-- start TASK MATERIAL --

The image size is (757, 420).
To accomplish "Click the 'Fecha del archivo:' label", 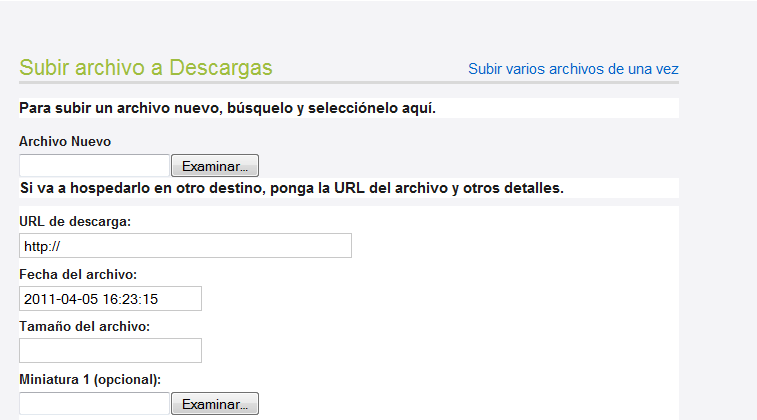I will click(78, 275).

-- end TASK MATERIAL --
-- start TASK MATERIAL --

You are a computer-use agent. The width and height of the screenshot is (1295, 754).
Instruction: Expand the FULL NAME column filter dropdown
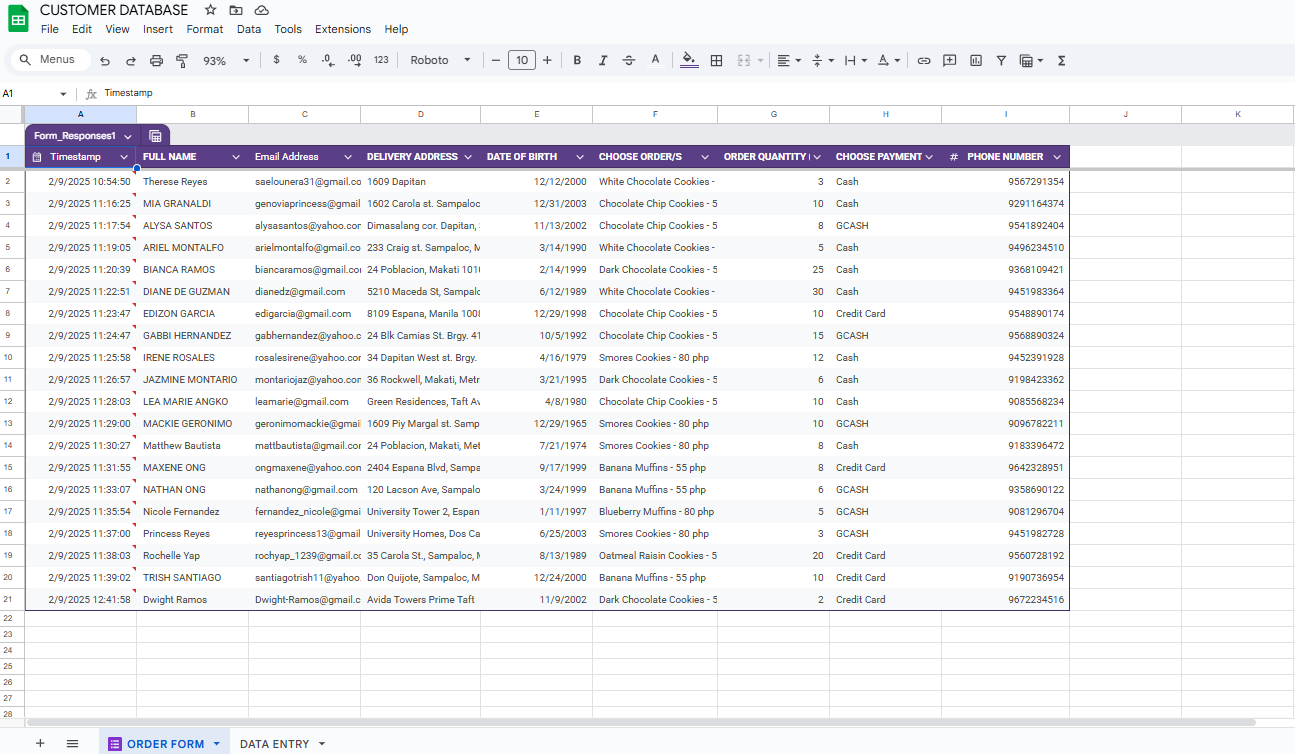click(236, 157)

-- end TASK MATERIAL --

STATED EXERCISE
Please write out the part of the records that opens with the line containing "You are a computer-use" and closes with the line containing "click(236, 157)", swapping "dropdown" for "menu" and keeping everything else the same. Leave the pictures out.

WRITTEN RESPONSE
You are a computer-use agent. The width and height of the screenshot is (1295, 754).
Instruction: Expand the FULL NAME column filter menu
click(236, 157)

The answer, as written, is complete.